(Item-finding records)
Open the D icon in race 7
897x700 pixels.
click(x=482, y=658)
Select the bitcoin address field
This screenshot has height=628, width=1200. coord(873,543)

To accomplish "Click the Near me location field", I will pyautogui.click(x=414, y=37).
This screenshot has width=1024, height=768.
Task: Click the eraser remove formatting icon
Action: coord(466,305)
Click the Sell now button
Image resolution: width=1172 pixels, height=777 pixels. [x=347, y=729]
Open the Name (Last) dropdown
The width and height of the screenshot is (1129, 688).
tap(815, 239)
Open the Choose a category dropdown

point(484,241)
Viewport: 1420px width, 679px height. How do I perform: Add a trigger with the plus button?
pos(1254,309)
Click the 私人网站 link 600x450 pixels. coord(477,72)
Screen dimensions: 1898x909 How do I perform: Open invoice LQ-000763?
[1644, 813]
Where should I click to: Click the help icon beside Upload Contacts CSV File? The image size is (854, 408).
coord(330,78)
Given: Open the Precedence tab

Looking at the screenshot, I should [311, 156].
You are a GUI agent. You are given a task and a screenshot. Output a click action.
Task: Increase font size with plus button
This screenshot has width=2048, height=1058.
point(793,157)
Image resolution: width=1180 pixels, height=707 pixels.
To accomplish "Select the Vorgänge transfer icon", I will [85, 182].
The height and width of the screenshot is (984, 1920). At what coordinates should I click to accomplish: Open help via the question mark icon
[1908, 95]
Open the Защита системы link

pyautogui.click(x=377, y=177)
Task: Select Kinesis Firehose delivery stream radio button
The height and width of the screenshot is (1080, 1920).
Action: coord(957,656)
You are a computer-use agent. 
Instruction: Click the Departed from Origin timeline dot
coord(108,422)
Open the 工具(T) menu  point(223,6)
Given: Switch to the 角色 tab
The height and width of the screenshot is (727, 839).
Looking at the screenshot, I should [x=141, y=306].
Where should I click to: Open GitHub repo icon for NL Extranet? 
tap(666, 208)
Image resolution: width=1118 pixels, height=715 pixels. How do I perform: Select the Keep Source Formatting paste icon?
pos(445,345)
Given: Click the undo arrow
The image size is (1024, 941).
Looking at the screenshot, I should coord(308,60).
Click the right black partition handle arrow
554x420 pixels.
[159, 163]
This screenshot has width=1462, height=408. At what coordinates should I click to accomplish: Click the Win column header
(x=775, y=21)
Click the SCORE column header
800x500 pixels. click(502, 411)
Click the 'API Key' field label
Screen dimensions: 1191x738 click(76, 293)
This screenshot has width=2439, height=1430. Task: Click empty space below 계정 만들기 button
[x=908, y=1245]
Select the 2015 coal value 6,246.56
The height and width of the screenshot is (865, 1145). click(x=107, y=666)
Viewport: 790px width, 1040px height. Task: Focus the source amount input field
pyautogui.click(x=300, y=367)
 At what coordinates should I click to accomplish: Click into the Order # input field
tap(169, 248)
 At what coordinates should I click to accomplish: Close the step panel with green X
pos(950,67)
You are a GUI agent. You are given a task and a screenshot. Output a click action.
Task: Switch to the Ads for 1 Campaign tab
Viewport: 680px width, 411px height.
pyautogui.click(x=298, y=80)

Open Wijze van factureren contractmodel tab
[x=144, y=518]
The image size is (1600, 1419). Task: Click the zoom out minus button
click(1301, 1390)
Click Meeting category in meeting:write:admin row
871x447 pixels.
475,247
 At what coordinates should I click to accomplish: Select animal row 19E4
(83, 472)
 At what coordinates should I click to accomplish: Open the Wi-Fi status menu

• [What to work on]:
Reproduce all of the data above word for word, leaving every line unchanged.

• [Task solution]:
Open the D icon in race 7
897x700 pixels.
click(x=482, y=658)
Select the bitcoin address field
This screenshot has height=628, width=1200. coord(873,543)

To accomplish "Click the Near me location field", I will pyautogui.click(x=414, y=37).
This screenshot has width=1024, height=768.
Task: Click the eraser remove formatting icon
Action: coord(466,305)
Click the Sell now button
Image resolution: width=1172 pixels, height=777 pixels. [x=347, y=729]
Open the Name (Last) dropdown
The width and height of the screenshot is (1129, 688).
tap(815, 239)
Open the Choose a category dropdown

point(484,241)
Viewport: 1420px width, 679px height. How do I perform: Add a trigger with the plus button?
pos(1254,309)
Click the 私人网站 link 600x450 pixels. coord(477,72)
Screen dimensions: 1898x909 How do I perform: Open invoice LQ-000763?
[1644, 813]
Where should I click to: Click the help icon beside Upload Contacts CSV File? The image size is (854, 408).
coord(330,78)
Given: Open the Precedence tab

Looking at the screenshot, I should [311, 156].
You are a GUI agent. You are given a task and a screenshot. Output a click action.
Task: Increase font size with plus button
This screenshot has width=2048, height=1058.
point(793,157)
Image resolution: width=1180 pixels, height=707 pixels.
To accomplish "Select the Vorgänge transfer icon", I will [85, 182].
The height and width of the screenshot is (984, 1920). At what coordinates should I click to accomplish: Open help via the question mark icon
[1908, 95]
Open the Защита системы link

pyautogui.click(x=377, y=177)
Task: Select Kinesis Firehose delivery stream radio button
The height and width of the screenshot is (1080, 1920).
Action: coord(957,656)
You are a computer-use agent. 
Instruction: Click the Departed from Origin timeline dot
coord(108,422)
Open the 工具(T) menu  point(223,6)
Given: Switch to the 角色 tab
The height and width of the screenshot is (727, 839).
Looking at the screenshot, I should [x=141, y=306].
Where should I click to: Open GitHub repo icon for NL Extranet? 
tap(666, 208)
Image resolution: width=1118 pixels, height=715 pixels. How do I perform: Select the Keep Source Formatting paste icon?
pos(445,345)
Given: Click the undo arrow
The image size is (1024, 941).
Looking at the screenshot, I should coord(308,60).
Click the right black partition handle arrow
554x420 pixels.
[159, 163]
This screenshot has width=1462, height=408. At what coordinates should I click to accomplish: Click the Win column header
(x=775, y=21)
Click the SCORE column header
800x500 pixels. click(502, 411)
Click the 'API Key' field label
Screen dimensions: 1191x738 click(76, 293)
This screenshot has width=2439, height=1430. Task: Click empty space below 계정 만들기 button
[x=908, y=1245]
Select the 2015 coal value 6,246.56
The height and width of the screenshot is (865, 1145). click(x=107, y=666)
Viewport: 790px width, 1040px height. Task: Focus the source amount input field
pyautogui.click(x=300, y=367)
 At what coordinates should I click to accomplish: Click into the Order # input field
tap(169, 248)
 At what coordinates should I click to accomplish: Close the step panel with green X
pos(950,67)
You are a GUI agent. You are given a task and a screenshot. Output a click action.
Task: Switch to the Ads for 1 Campaign tab
Viewport: 680px width, 411px height.
pyautogui.click(x=298, y=80)

Open Wijze van factureren contractmodel tab
[x=144, y=518]
The image size is (1600, 1419). Task: Click the zoom out minus button
click(1301, 1390)
Click Meeting category in meeting:write:admin row
871x447 pixels.
475,247
 At what coordinates should I click to accomplish: Select animal row 19E4
(83, 472)
 At what coordinates should I click to accomplish: Open the Wi-Fi status menu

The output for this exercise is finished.